These private collections were formed, most notably, by Jerry Twomey, George Swinton, Bessie Bulman (head of the Guild), her sister Eileen Abbott, and HBC employees. Today, the WAG collection of Inuit art includes donations from these private collections. Our curators also maintain strong relationships with artists by visiting their homes, workspaces, and communities, and spending time with them on the land. We purchase works directly from the artists in their communities, from their cooperatives, or through the global art market. In addition, we collaborate with other museums, galleries, and arctic co-ops to exhibit artworks on loan.

Today, more than 2,000 Inuit artists from many of the communities of Inuit Nunangat are represented in our permanent collection, totalling close to 12,000 pieces. While several thousand of the artworks are sculptural, we recognize and celebrate the fact that Inuit art extends to an evolving array of media including prints, textiles, clothing, and digital media, all present in our collection. Inuit art encompasses any work created by an Inuk. While it is often studied and regarded in an ethnically-oriented context, Inuit art is very much part of the cannon of art history and the future of contemporary art.

WHAT IS THE WAG DOING TO ACKNOWLEDGE THE COLONIAL HISTORY OF OUR PERMANENT COLLECTION?

The WAG recognizes that the history of our Inuit art collection is tied to the ongoing history of colonialism in North America. Fur trading posts disrupted the traditional and sustainable nomadic lifestyle of Inuit communities, contributing to the permanent settlement of many Inuit. We hope to shed light on this history, and bring Inuit voices to the forefront through more storytelling.

As a non-profit art museum, we are taking part in national conversations around reconciliation, and have developed an artwork provenance policy to further collaborate with Indigenous artists and their families. If an artwork is found to be acquired in an unethical manner by the WAG or by the individual or institution who collected the work prior to it entering the Gallery’s collection, we would move forward with the necessary steps towards repatriation. Public access to provenance information on all artworks in our collection is available. More information can be found here.

We care for the artworks so that their stories and the stories of the artists can continue to be shared for generations to come. We recognize that each artwork has a Spirit. An Indigenous Elder has been asked to care for the artwork the WAG holds. Since Treaty 1 territory is not the original homeland of Inuit art, it is important that the Spirit of the art is honoured and cared for. Ceremony and prayer take place regularly in all of our vaults for all of the art.
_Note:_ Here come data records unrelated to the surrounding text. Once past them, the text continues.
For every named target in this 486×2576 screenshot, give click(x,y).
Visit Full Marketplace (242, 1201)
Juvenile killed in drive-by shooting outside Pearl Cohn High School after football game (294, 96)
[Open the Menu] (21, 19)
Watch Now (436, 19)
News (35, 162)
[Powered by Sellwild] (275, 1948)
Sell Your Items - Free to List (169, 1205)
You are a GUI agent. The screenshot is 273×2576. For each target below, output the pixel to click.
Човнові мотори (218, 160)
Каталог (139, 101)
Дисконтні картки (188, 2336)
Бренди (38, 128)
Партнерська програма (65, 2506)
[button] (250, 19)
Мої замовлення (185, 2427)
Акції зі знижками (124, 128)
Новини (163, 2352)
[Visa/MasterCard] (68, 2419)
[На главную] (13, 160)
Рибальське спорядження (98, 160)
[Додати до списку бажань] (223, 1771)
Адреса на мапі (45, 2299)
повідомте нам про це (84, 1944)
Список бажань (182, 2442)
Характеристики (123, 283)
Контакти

Our Guide to the Collections provides an overview of the WAG’s defining collection areas through 400 artwork highlights. Copies are available at ShopWAG.

SO WHY BUILD THE INUIT ART CENTRE ON TREATY 1 WHEN THE INUIT ARE NOT FROM THIS TERRITORY?
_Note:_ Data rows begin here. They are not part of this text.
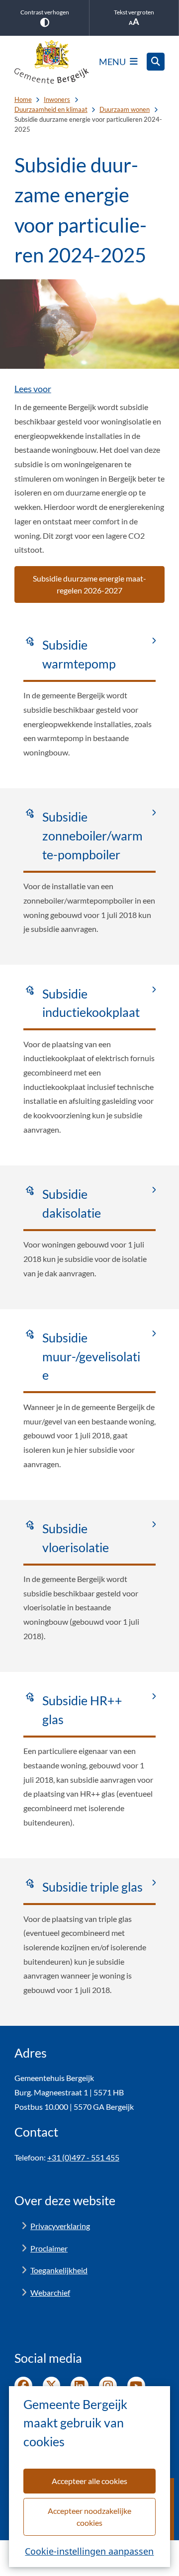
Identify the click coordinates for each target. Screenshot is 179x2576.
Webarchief (50, 2292)
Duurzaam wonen (124, 109)
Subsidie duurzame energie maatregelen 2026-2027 (89, 584)
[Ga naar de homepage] (51, 61)
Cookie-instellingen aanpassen (89, 2551)
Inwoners (57, 99)
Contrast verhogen (44, 12)
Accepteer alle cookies (89, 2481)
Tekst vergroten (134, 12)
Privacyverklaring (60, 2226)
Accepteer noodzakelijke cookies (89, 2516)
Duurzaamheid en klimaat (51, 109)
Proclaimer (49, 2248)
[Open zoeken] (156, 62)
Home (23, 99)
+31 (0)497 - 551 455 (83, 2157)
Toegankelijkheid (59, 2270)
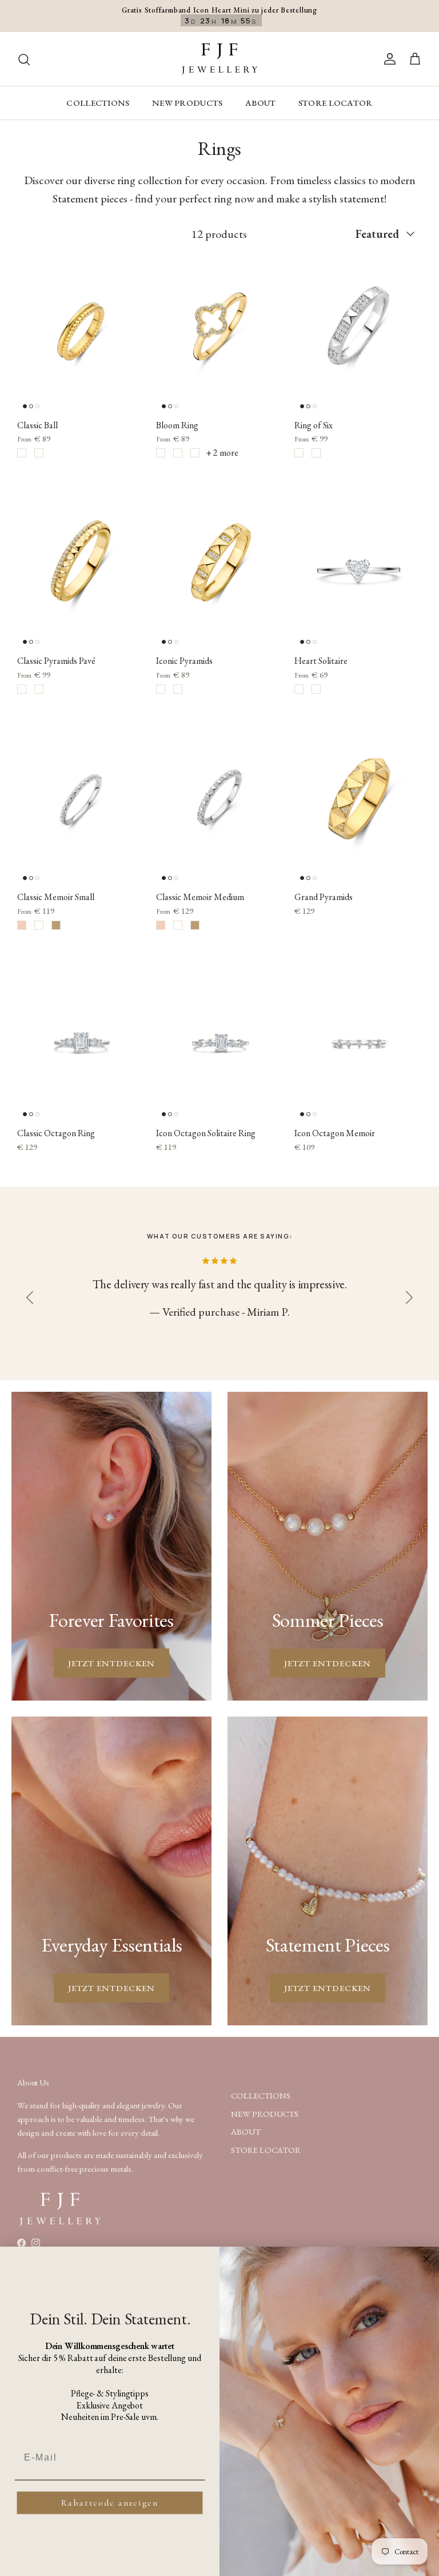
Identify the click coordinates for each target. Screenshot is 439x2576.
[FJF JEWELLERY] (219, 58)
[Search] (24, 58)
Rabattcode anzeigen (109, 2503)
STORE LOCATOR (335, 102)
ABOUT (260, 102)
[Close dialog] (427, 2259)
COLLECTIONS (97, 102)
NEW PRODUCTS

The Inuit Art Centre builds on the WAG’s long history of collecting and exhibiting Inuit art and working with the leadership of Inuit partners and stakeholders. By amplifying the voices of the artists and promoting cultural understanding, we aim to support reconciliation, bringing us all closer together. The Centre will be a cornerstone for building capacity among emerging Inuit arts and heritage professionals, a place for mentorship, learning, and intercultural dialogue.
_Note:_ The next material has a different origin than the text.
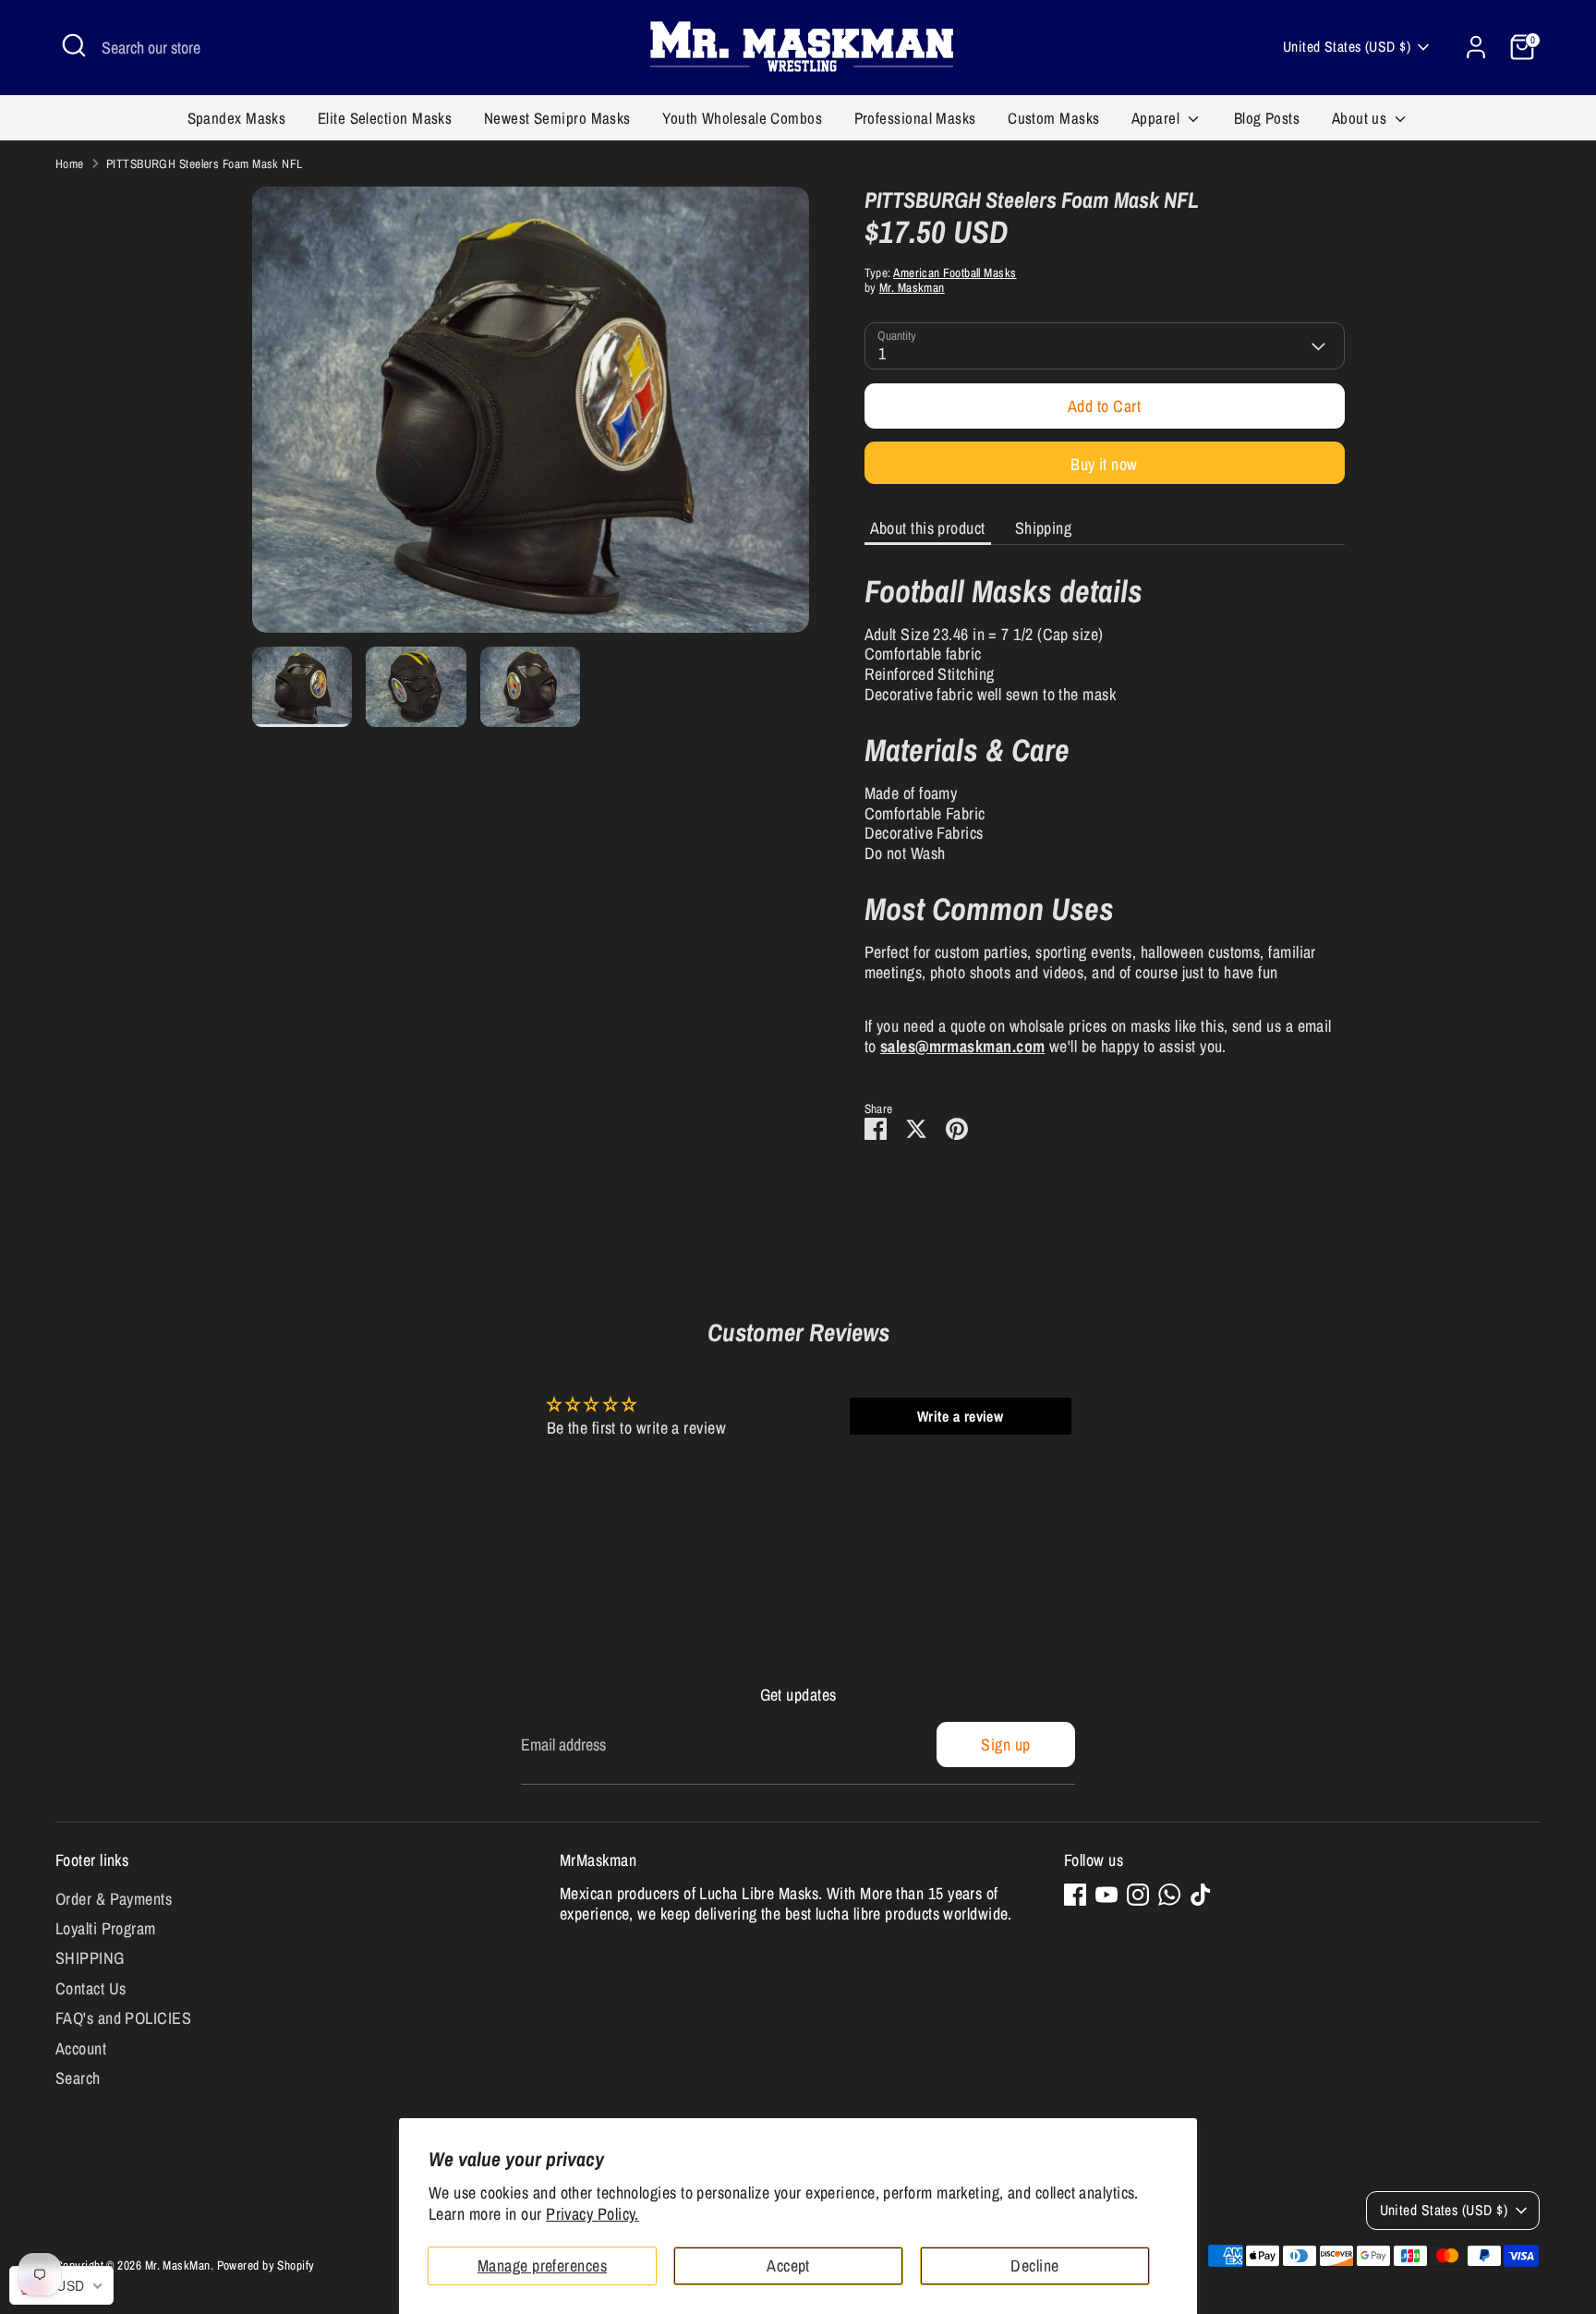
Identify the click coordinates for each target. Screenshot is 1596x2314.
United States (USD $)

The Inuit Art Centre is not only a building, it is a cultural venue for Inuit in Canada, and a beacon of Inuit agency. Inuit partners have been integral to the Centre’s conception, and are leading the development of design, exhibitions, and educational programming. We strive to provide a platform for Inuit voices and ensure all Inuit are welcomed.

The Centre will bring the North to the South to deepen the world’s understanding of Canada. The North covers over one third of Canada’s landmass, yet fewer than two per cent of Canadians will ever set foot in the North. The Centre will be a place to build and understand our relationships.

Inuit stakeholders look forward to having a ‘capital’ in Canada in which their art, histories, and stories can be shared with each other and with the world. We are working closely with Northern partners, and our relationship with the Government of Nunavut is fundamental.

WAG-GOVERNMENT OF NUNAVUT PARTNERSHIP

Due to space and resources, in 2015 the Government of Nunavut (GN) entrusted the WAG with its Fine Arts Collection, which includes over 7,385 objects. This long-term loan involves care, storage, exhibition, mentorship, and development of public educational programming. The Inuit Art Centre will provide a temporary new home for the GN collection.

Over the past five years, we have collaborated with the GN to host artist and Elder residencies and mentorship training, tour exhibitions in northern communities, digitize the collection, and open WAG@The Forks, a shop providing increased market access to Inuit artists.

We are honoured to continue to support the GN’s efforts in creating increased awareness and exposure to the rich collection until its return to Nunavut. We are dedicated to caring for the Spirit of the art with Ceremony, while Treaty 1 is its home. We are committed to supporting the development of a cultural heritage centre in Inuit Nunangat by offering resources and expertise, and creating space for a sister relationship between these institutions and the Inuit Art Centre.

...AND SO BECAME THE INUIT ART CENTRE

Opening in the coming months, the Inuit Art Centre will bridge Canada’s North and South through exhibitions, research, education, and art making with Inuit voices at the forefront. We will continue to honour the legacies of Inuit artists through exhibitions curated by Inuit, programs, and events at the WAG via the Inuit Art Centre.

HOW HAVE INDIGENOUS PEOPLE BEEN INVOLVED IN THE PLANNING OF THE INUIT ART CENTRE?

The WAG’s Indigenous Advisory Circle and Inuit task force (est. 2012) is at the heart of all of our decolonization and Indigenization work. The Circle provides leadership and counsel in the development and planning of related WAG exhibitions, education, community outreach, partnerships, programming, and through each stage of the Inuit Art Centre project.

The Circle is made up of representatives from the four regions of Inuit Nunangat: Inuvialuit Settlement Region, Nunavut, Nunavik, and Nunatsiavut. Urban Inuit and circumpolar Inuit communities such as Alaska and Greenland are also represented, along with First Nations and Metis members from Manitoba and across the country.

Local community consultations have been essential in developing our mandate and purpose for the Inuit Art Centre. Indigenous leaders in Winnipeg have been very generous with their time and sharing their knowledge. Leadership and Elders from all of the communities located on Treaty 1 have been engaged with our Indigenization journey. The Dakota Nation, who’s unceded land the Gallery sits on, has also been involved in conversations. The Metis Nation and the local Inuit community have been essential to Inuit Art Centre planning, from the project’s inception to the upcoming opening celebrations.

We acknowledge that without the input from the Anishinaabe, Ininawak, Dakota, Metis Nations, and the Manitoba Inuit community, the dream of Inuit Art Centre would not be a reality.

Indigenous artists, curators, advisors, and elders are all paid for their work.